Machine learning models in Earth observation typically suffer from feature bloat—the practice of feeding every available satellite band and computed index into deep learning architectures with the assumption that models will learn to ignore irrelevant inputs. This research challenges that paradigm by systematically pruning spectral and topographic data for landslide detection. The authors employ Sequential Forward Floating Selection, a more sophisticated alternative to simple drop-tests that captures feature interactions rather than evaluating channels in isolation. Using the Landslide4Sense benchmark combining Sentinel-2 multispectral imagery and ALOS PALSAR terrain data, they construct a lightweight U-Net++ proxy model to iteratively test candidate feature subsets, ultimately identifying an 8-channel configuration that matches larger models' performance. The significance extends beyond efficiency gains. Redundant or correlated inputs obscure which physical phenomena actually drive model predictions, making results difficult to interpret for domain scientists. The Hughes Phenomenon—where excessive features degrade rather than improve classifier performance—represents a real risk in high-dimensional satellite datasets. This work demonstrates that principled feature selection improves both computational overhead and model transparency. For Earth observation practitioners, the framework provides a replicable methodology for input design that prioritizes interpretability and efficiency. The research suggests that current industry practice of appending all available bands may actually handicap model understanding and deployment scalability, particularly relevant as satellite constellations generate increasingly voluminous data streams.

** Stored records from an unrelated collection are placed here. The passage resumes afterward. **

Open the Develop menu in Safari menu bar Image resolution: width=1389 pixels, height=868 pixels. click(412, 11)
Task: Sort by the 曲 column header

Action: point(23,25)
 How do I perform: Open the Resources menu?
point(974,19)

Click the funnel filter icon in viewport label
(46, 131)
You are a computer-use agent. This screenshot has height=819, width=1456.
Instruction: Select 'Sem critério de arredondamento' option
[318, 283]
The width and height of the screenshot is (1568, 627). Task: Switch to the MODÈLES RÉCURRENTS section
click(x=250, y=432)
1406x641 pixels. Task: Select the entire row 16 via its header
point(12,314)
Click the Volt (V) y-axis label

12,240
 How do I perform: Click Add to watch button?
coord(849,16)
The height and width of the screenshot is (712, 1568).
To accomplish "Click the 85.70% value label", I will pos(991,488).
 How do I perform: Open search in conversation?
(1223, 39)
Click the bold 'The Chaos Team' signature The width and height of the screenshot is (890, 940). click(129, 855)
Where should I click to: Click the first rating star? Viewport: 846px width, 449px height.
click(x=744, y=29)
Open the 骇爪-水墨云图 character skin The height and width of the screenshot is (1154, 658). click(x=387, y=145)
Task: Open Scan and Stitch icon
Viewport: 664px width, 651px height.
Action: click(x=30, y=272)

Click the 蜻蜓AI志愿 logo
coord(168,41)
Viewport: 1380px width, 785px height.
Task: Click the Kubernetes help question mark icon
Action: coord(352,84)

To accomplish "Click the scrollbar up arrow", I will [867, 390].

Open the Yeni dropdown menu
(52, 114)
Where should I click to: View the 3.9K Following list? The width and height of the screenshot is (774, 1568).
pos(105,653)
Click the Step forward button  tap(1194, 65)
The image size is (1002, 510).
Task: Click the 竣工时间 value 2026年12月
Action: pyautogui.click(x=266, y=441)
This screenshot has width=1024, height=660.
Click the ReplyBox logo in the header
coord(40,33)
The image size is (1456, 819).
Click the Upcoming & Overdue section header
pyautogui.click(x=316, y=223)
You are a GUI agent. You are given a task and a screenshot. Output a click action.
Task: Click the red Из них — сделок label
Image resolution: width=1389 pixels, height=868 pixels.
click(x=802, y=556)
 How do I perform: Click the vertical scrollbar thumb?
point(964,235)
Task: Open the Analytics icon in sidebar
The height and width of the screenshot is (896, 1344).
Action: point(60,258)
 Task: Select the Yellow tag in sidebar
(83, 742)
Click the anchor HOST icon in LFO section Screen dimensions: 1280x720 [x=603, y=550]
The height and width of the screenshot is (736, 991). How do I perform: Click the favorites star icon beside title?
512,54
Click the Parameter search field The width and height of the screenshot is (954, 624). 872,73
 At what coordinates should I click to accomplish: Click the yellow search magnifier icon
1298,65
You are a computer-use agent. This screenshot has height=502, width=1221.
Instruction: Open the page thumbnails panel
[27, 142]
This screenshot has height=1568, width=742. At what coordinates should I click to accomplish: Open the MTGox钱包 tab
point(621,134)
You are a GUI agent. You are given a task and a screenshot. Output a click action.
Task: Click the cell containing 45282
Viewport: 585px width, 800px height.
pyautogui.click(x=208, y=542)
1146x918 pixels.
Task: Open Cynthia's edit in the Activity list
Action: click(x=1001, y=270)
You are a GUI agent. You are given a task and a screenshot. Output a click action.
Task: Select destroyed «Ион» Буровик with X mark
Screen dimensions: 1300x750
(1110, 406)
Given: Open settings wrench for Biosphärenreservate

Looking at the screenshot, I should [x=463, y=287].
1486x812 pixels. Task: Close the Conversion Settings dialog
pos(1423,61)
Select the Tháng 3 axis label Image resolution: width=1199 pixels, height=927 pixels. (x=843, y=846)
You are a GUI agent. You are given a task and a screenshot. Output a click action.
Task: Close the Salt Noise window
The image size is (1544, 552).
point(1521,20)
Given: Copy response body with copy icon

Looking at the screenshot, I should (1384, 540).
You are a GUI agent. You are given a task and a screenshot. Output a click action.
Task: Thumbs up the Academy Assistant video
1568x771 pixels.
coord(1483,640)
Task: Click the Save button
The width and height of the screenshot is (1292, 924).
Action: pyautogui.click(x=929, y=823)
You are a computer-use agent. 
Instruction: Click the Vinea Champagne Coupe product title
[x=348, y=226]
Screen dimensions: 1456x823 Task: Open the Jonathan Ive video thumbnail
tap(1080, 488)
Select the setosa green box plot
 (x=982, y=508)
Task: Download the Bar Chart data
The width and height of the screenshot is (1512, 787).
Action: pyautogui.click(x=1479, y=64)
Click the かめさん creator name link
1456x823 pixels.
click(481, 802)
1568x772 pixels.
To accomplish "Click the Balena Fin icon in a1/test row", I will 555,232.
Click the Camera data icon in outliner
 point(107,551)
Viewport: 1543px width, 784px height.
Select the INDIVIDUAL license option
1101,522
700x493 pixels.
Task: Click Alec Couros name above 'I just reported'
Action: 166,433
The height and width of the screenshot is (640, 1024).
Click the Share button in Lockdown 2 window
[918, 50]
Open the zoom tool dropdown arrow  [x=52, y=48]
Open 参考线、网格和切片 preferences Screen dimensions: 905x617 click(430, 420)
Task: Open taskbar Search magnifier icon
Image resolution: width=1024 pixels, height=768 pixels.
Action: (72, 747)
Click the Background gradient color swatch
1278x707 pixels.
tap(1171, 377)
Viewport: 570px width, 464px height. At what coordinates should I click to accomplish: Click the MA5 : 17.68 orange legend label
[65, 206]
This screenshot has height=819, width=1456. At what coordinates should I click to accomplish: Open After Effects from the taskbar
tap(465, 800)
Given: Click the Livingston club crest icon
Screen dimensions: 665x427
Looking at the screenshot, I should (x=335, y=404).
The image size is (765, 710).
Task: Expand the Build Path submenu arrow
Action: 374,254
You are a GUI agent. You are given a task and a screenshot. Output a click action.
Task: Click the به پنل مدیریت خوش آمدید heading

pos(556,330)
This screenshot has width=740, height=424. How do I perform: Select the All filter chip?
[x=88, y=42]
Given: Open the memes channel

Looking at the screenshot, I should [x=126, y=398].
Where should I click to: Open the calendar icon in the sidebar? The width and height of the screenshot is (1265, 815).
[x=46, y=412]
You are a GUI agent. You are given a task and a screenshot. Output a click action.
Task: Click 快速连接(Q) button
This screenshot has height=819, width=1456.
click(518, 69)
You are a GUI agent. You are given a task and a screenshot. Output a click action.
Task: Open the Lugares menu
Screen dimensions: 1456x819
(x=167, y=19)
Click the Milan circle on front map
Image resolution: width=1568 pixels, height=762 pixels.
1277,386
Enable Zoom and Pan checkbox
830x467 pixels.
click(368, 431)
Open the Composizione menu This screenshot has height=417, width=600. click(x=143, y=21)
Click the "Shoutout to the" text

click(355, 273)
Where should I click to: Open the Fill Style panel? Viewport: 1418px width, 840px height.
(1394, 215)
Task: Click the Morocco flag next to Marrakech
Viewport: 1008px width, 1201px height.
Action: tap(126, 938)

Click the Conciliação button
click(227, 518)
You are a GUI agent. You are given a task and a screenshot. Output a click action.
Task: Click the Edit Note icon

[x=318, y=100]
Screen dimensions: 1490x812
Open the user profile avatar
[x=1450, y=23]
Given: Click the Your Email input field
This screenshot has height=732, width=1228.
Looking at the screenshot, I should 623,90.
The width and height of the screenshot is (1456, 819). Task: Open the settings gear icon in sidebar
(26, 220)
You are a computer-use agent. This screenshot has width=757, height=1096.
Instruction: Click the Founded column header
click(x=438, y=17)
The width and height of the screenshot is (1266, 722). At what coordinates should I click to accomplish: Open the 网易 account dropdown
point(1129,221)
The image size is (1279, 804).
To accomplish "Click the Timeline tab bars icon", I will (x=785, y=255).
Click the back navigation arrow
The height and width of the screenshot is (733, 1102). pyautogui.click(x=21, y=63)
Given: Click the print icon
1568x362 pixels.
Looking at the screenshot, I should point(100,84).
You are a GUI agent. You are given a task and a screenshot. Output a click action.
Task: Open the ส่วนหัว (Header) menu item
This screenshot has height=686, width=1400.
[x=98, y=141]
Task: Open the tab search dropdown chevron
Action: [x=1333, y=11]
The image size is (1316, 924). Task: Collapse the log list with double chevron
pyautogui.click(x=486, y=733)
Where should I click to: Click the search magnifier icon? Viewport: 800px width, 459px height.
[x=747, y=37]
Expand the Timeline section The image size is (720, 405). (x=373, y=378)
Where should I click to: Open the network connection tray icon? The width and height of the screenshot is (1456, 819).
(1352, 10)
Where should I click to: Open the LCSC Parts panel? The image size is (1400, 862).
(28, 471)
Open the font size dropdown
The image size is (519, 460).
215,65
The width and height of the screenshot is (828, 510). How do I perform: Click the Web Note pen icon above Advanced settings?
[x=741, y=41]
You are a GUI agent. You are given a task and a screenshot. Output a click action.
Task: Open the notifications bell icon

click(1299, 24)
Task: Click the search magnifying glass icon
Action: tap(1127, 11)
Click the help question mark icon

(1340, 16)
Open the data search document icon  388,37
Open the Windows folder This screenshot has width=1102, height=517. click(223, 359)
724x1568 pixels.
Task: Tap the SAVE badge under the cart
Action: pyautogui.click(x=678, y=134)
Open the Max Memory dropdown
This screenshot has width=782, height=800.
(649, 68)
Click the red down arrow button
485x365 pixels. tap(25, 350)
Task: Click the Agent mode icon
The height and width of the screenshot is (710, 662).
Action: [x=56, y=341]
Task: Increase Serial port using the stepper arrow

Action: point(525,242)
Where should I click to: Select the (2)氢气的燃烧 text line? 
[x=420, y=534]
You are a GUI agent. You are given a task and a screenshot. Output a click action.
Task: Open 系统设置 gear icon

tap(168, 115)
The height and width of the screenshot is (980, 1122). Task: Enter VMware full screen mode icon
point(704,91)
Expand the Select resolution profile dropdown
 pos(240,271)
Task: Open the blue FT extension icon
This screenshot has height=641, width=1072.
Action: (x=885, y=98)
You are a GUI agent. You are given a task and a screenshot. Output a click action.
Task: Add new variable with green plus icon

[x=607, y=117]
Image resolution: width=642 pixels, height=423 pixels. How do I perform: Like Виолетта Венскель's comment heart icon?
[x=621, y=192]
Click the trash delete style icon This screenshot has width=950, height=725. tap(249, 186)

- →Sequential Forward Floating Selection identified an 8-channel subset matching 30-channel model performance in landslide segmentation tasks.
- →Feature interaction effects are critical—conventional single-band drop tests miss dependencies that SFFS captures through iterative selection and pruning.
- →Redundant spectral inputs obscure physical interpretability and trigger the Hughes Phenomenon, actively degrading model performance rather than improving it.
- →Lightweight proxy models enable computationally tractable feature selection for Earth observation without training full production architectures.
- →Principled input design improves both operational efficiency and scientific transparency compared to appending all available satellite bands.